----- EXTRACTED INFORMATION -----
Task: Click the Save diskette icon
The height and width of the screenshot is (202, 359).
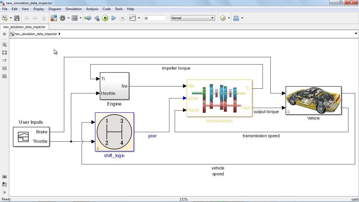Action: coord(17,18)
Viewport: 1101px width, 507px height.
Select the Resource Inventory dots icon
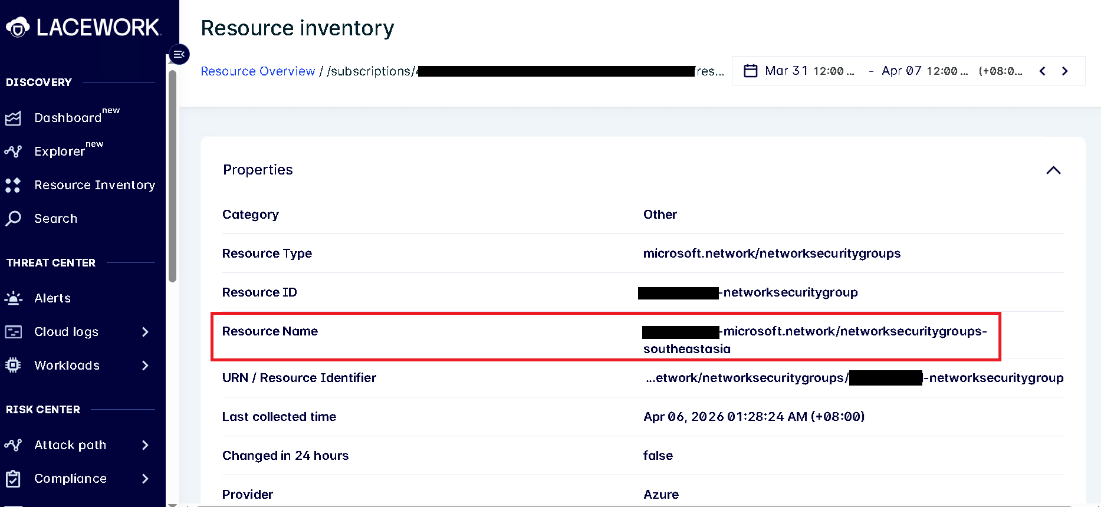click(13, 185)
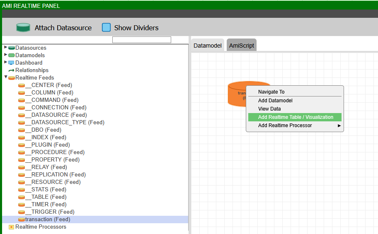Viewport: 378px width, 234px height.
Task: Select the transaction (Feed) tree item
Action: tap(47, 220)
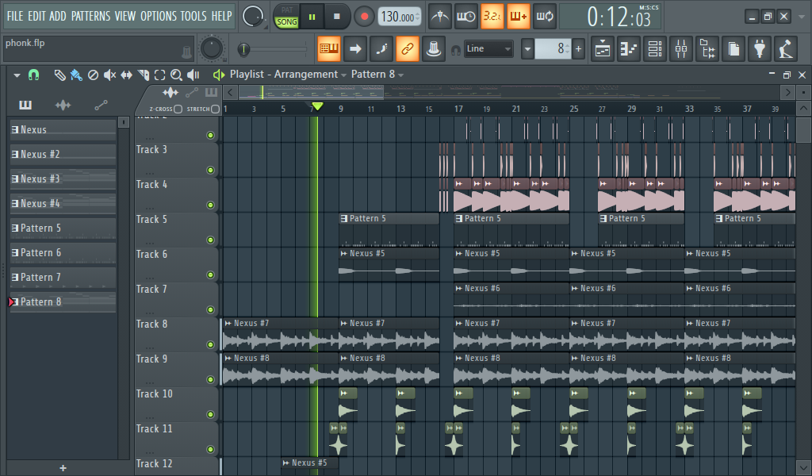The image size is (812, 476).
Task: Open the Plugin picker plug icon
Action: pyautogui.click(x=760, y=49)
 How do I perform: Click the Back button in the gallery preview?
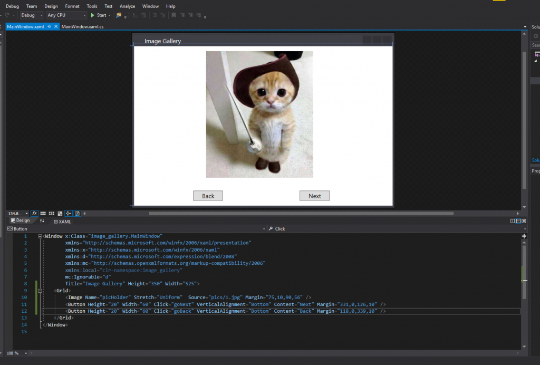[x=208, y=196]
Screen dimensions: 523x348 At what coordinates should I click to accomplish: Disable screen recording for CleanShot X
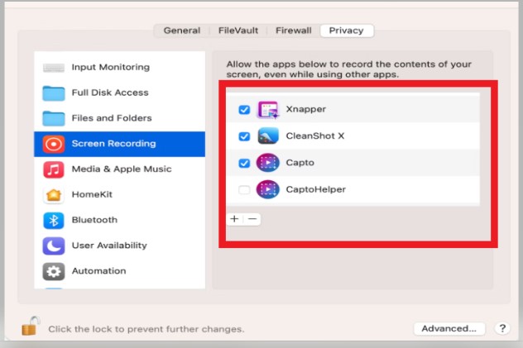click(x=244, y=136)
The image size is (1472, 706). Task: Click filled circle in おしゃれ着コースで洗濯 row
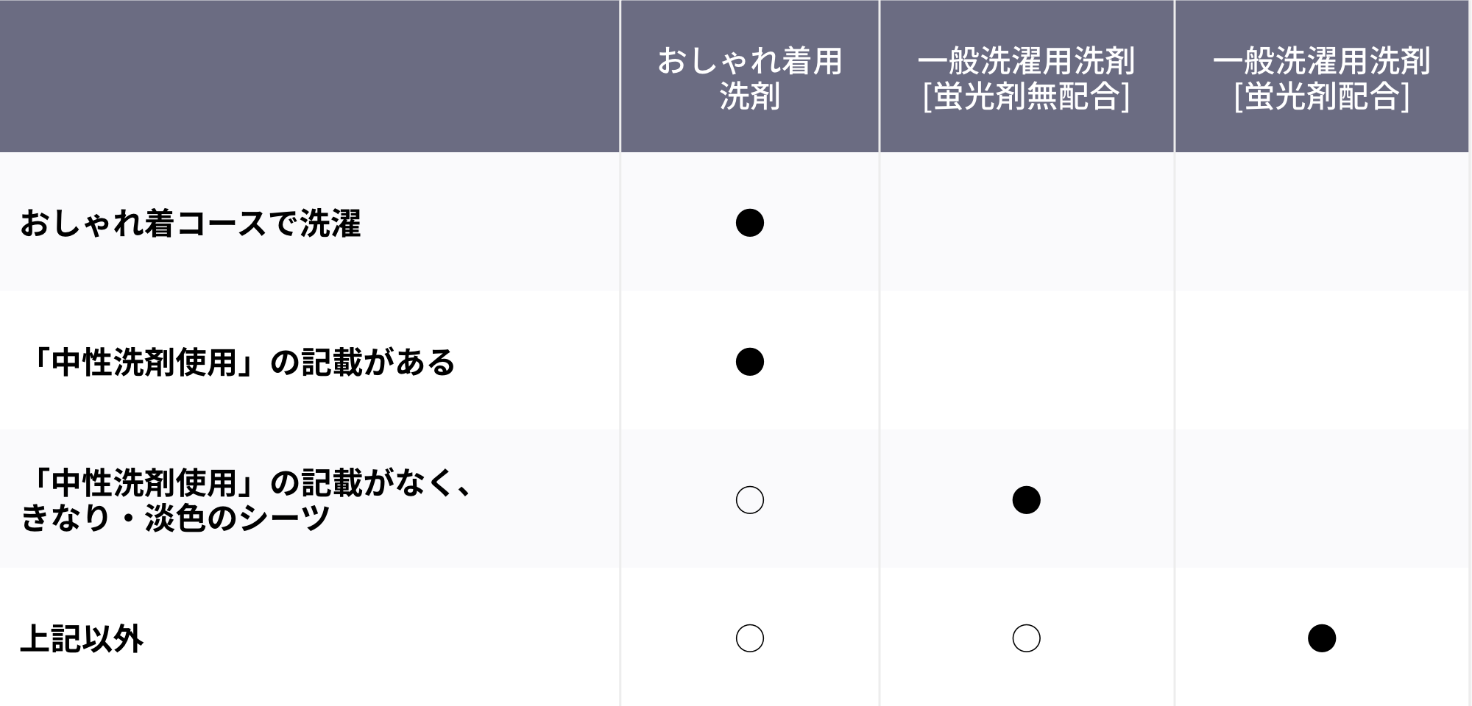point(749,223)
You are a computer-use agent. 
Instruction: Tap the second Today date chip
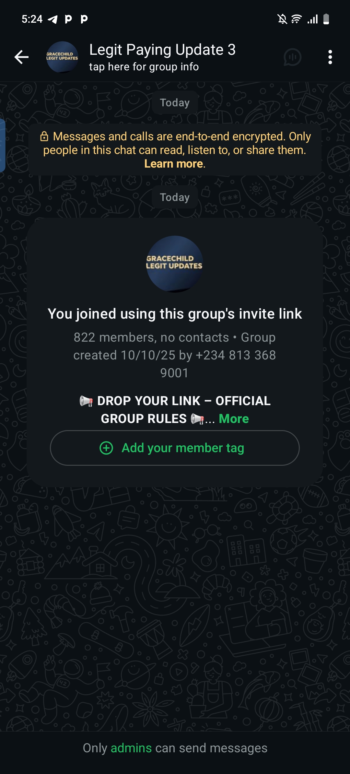(175, 197)
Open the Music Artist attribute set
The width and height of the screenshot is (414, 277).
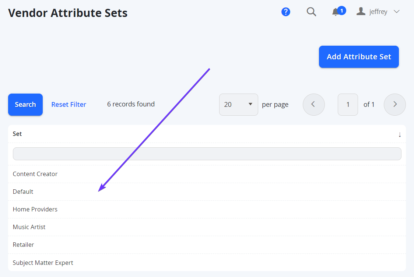click(x=207, y=227)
-----
• _YOUR GOAL_: Repeat the material above exactly; pictures do not belong in the copy.

• _TASK RESULT_:
Task: Click the Save diskette icon
The height and width of the screenshot is (202, 359).
Action: coord(17,18)
Viewport: 1101px width, 507px height.
Select the Resource Inventory dots icon
click(13, 185)
Viewport: 378px width, 234px height.
Task: Select the transaction (Feed) tree item
Action: tap(47, 220)
The image size is (812, 476).
Task: Open the Plugin picker plug icon
Action: pyautogui.click(x=760, y=49)
 How do I perform: Click the Back button in the gallery preview?
[x=208, y=196]
Screen dimensions: 523x348 At what coordinates should I click to accomplish: Disable screen recording for CleanShot X
click(x=244, y=136)
The image size is (1472, 706). Task: Click filled circle in おしゃれ着コースで洗濯 row
point(749,223)
You are a computer-use agent. 
Instruction: Tap the second Today date chip
(175, 197)
Open the Music Artist attribute set
The width and height of the screenshot is (414, 277).
click(x=207, y=227)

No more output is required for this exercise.